だいたいここで『いや、他のダンジョンではこうだ』とか『ダンジョンの難易度に差があるのか』とか、冒険者の人との会話や質疑応答が始まるのだが……今日のこのパーティに関してはそれが始まらなかった。
「「「………」」」
クレマンさん、ニューさん、フェリシーさん。
三人は一様に無言であり、かつ、意欲と言うか覇気というものが感じられなかった……私は思わず三人に声をかけていた。
「もう……どうしたんですか!?
そんなに元気がないようだと……シノニム相手に勝てませんよ!!」
私はお説教するかのように、背筋を伸ばして大きな声でカツを入れてみる。
それに、ニューさんとクレマンさんが顔を見合わせた。 ニューさんが苦笑する中、クレマンさんが応える。
「だから……話の流れでお前を雇うことになっただけ、今日は下見だけだって言ってんだろ。

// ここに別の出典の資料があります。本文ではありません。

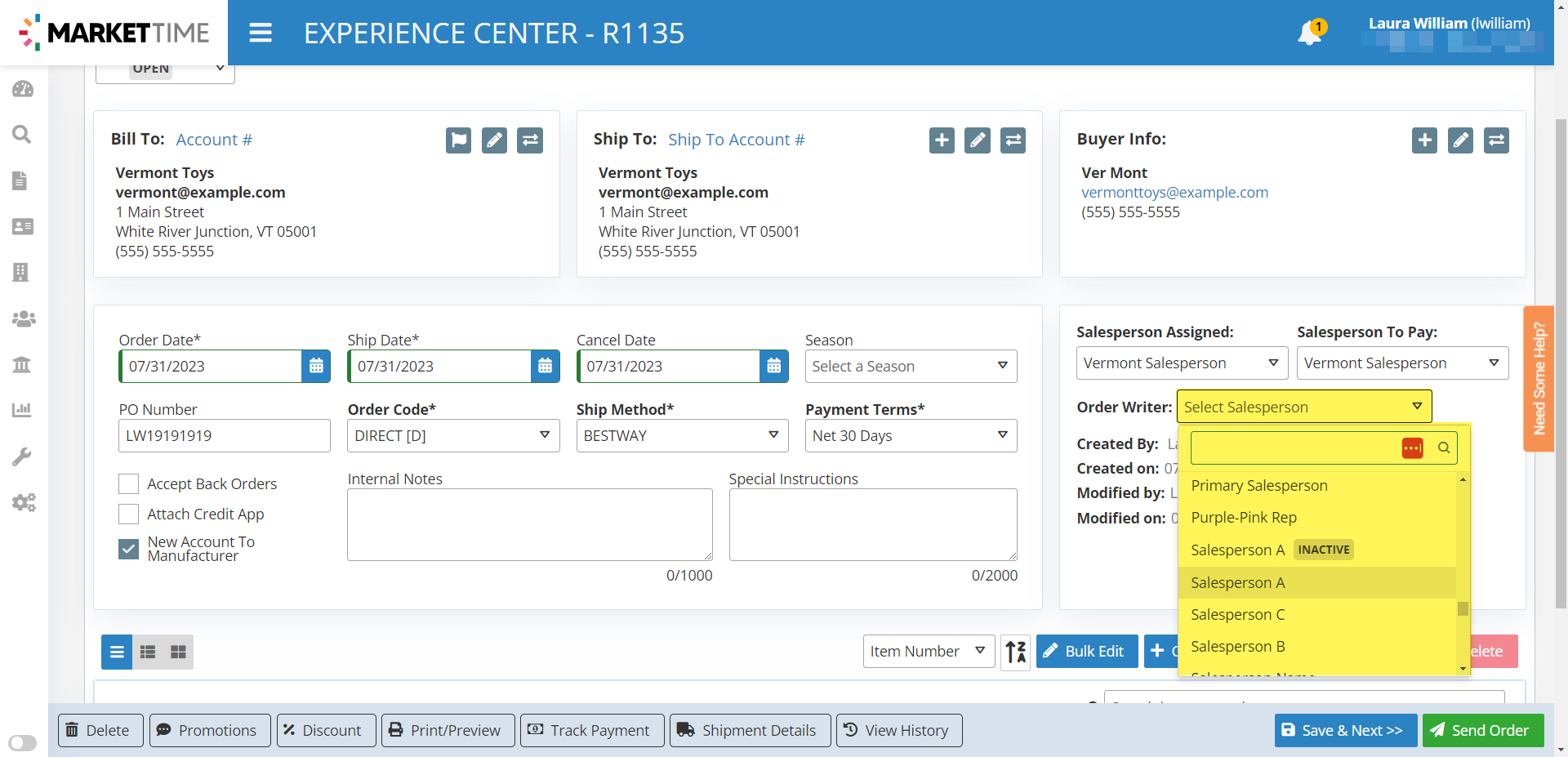
Task: Choose Salesperson C in the dropdown list
Action: (x=1237, y=615)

全く……ニューが子供相手に変に気を回すからだし、フェリシーが寝坊するからだ。
なんでこんなチンチクリンのガイドごっこに付き合わなきゃいけねえんだ!」
私を指さしながらニューさんに文句を言うクレマンさん。
……まあ、私がチンチクリンなのは否定はしない。 けど……本人を目の前にしてそれを言うとは。
私、知ってる……こういう人、アスペって言うんだ。
「まあまあ、クレマンさん。 しかし……元を質せば、あなたが年端もいかない少女を押し倒すなどという乱暴狼藉を働くからですよ。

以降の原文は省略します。